A distinct and complementary form of intertissue communication was identified by Patricija van Oosten-Hawle who observed in C. elegans expressing a muscle specific temperature-sensitive (TS) myosin that the Hsp90p::GFP reporter was induced both in muscle cells and in other tissues that do not express myosin (van Oosten-Hawle et al. 2013). Transcellular chaperone signaling of Hsp90 was shown to be regulated by the tissue code factor, PHA4/FOXA. Consistent with a proposed role for transcellular chaperone signaling, suppression of the myosin TS folding and motility defect was obtained by overexpression of Hsp90 in muscle cells, but equally when Hsp90 was overexpressed in the intestine and neurons. These regulated events had beneficial consequences on organismal proteostasis and stress resilience, suggesting that individual tissues within an organism can serve as sensors that respond to local disruptions in proteostasis, and as sentinels to disseminate local stress proteotoxic signals to other tissues to mount an organismal protective response (van Oosten- Hawle and Morimoto 2014).

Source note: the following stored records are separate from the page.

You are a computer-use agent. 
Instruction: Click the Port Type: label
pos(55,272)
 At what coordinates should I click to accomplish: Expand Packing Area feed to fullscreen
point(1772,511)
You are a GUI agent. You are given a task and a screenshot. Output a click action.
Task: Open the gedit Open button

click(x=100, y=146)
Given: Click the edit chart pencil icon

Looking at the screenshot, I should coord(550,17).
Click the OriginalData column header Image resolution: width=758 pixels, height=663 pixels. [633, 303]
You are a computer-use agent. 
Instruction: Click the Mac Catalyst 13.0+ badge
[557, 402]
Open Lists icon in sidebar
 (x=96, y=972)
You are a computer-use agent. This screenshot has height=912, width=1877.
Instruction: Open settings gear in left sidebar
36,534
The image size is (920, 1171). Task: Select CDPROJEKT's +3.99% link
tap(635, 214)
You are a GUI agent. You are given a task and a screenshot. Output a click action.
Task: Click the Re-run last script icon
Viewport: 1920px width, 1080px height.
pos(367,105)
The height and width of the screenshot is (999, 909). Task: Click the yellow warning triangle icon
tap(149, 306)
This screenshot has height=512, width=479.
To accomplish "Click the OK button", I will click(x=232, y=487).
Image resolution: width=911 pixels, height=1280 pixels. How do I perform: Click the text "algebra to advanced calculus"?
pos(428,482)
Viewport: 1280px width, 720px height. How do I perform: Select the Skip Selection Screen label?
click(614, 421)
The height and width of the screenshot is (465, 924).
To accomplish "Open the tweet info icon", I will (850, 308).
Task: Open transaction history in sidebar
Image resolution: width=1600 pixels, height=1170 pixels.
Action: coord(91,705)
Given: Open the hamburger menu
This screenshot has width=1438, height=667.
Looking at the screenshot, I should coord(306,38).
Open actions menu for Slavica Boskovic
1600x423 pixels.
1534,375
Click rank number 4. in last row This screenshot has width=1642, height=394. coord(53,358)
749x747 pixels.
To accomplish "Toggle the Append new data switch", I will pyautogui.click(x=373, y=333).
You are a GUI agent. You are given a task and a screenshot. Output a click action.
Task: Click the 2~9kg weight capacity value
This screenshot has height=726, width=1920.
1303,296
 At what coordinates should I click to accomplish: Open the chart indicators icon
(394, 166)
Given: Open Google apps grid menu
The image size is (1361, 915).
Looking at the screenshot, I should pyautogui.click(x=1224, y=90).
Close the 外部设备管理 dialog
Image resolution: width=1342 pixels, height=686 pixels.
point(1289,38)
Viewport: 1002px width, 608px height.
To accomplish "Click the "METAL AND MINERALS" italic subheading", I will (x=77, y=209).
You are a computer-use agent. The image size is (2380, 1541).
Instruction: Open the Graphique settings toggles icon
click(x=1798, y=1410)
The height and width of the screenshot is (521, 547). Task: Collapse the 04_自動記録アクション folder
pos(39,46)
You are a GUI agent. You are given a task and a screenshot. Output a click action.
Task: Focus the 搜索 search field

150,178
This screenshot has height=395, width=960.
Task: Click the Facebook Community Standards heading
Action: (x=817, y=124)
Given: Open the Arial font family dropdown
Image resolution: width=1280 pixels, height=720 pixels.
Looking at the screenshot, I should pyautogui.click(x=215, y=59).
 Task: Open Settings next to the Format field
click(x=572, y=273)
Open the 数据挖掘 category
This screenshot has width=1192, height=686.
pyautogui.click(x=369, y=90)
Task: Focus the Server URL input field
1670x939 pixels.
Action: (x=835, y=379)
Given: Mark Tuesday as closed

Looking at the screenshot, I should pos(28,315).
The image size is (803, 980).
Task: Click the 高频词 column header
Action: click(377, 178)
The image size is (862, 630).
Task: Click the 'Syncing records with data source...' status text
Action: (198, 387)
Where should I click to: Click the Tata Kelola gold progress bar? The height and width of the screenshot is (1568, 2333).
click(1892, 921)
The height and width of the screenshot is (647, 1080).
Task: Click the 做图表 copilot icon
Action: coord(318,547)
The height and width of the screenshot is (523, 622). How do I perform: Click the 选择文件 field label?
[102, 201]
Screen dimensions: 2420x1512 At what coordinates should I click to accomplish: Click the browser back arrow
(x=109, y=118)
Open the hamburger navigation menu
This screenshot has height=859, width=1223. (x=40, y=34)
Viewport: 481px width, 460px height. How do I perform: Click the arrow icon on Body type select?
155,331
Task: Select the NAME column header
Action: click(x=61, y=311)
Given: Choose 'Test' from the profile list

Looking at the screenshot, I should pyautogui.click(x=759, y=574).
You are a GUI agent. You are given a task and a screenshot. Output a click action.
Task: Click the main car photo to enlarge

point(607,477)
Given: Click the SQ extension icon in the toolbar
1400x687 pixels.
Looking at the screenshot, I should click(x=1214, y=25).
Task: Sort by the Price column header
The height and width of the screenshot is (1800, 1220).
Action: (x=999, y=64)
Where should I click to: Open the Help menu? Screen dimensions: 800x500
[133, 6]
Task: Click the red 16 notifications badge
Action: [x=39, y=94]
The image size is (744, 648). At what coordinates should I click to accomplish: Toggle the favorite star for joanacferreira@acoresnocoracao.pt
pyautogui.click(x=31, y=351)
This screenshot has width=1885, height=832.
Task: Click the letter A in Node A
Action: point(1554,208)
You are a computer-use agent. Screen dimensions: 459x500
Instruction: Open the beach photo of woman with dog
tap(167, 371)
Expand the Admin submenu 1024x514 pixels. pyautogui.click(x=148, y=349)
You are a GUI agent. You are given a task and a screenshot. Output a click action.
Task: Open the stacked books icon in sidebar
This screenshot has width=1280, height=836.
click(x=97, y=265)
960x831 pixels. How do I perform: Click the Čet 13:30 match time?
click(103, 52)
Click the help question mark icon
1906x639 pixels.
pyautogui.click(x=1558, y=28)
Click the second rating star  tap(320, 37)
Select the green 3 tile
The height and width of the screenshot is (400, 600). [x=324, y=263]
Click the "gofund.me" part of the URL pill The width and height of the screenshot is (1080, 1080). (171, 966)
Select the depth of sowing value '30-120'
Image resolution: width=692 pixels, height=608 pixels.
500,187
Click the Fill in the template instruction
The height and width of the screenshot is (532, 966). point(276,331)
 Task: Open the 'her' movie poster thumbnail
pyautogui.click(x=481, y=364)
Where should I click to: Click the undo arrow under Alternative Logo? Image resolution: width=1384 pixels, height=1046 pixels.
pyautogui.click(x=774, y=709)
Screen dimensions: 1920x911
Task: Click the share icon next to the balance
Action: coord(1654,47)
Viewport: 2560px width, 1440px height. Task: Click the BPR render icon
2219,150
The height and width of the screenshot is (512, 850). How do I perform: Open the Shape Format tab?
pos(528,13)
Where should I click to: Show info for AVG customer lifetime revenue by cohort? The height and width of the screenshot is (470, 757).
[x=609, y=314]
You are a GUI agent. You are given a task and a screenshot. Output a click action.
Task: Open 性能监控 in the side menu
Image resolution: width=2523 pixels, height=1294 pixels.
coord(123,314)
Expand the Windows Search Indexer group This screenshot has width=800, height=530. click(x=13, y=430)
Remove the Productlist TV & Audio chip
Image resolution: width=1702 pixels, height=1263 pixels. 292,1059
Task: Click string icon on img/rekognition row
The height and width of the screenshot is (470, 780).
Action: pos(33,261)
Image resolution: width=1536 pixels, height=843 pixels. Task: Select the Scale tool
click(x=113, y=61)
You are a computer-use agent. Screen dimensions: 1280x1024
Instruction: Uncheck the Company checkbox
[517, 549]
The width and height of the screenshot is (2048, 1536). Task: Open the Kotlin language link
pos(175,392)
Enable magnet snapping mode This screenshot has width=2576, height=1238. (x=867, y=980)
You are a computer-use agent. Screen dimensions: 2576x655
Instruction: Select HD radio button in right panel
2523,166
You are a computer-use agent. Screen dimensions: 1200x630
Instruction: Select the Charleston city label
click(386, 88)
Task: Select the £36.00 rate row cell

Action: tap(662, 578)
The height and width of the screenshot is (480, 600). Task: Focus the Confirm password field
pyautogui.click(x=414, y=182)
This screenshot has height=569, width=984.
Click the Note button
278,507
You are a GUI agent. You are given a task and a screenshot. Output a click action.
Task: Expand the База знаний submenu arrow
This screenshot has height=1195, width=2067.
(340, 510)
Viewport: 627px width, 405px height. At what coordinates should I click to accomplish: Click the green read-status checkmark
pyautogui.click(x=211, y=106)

Another line of evidence in which the PROTEOSTASIS NETWORK and THE HEAT SHOCK RESPONSE are regulated by cell-nonautonomous control come from studies on aging. Anat Ben-Zvi following on work with Tali Gidalevitz (Gidalevitz, Ben-Zvi et al., 2006) showed that temperature-sensitive metastable proteins misfold at the permissive temperature during C. elegans aging (Ben-Zvi et al., 2009). The decline in the organismal HSR in early adulthood of C. elegans occurs at reproductive maturity and is regulated by signals from the germline stem cells (Labbadia and Morimoto 2015). Repression of the HSR involves the placement of the repressive H3K27me3 chromatin marks and reduced chromatin accessibility at the promoters of genes encoding HSPs and the UPR, thus leaving the adult animal susceptible to environmental stress conditions. The timing of the repression of the HSR at reproductive maturity presumably is selected by energy and resource allocation and represents among the earliest molecular events of aging.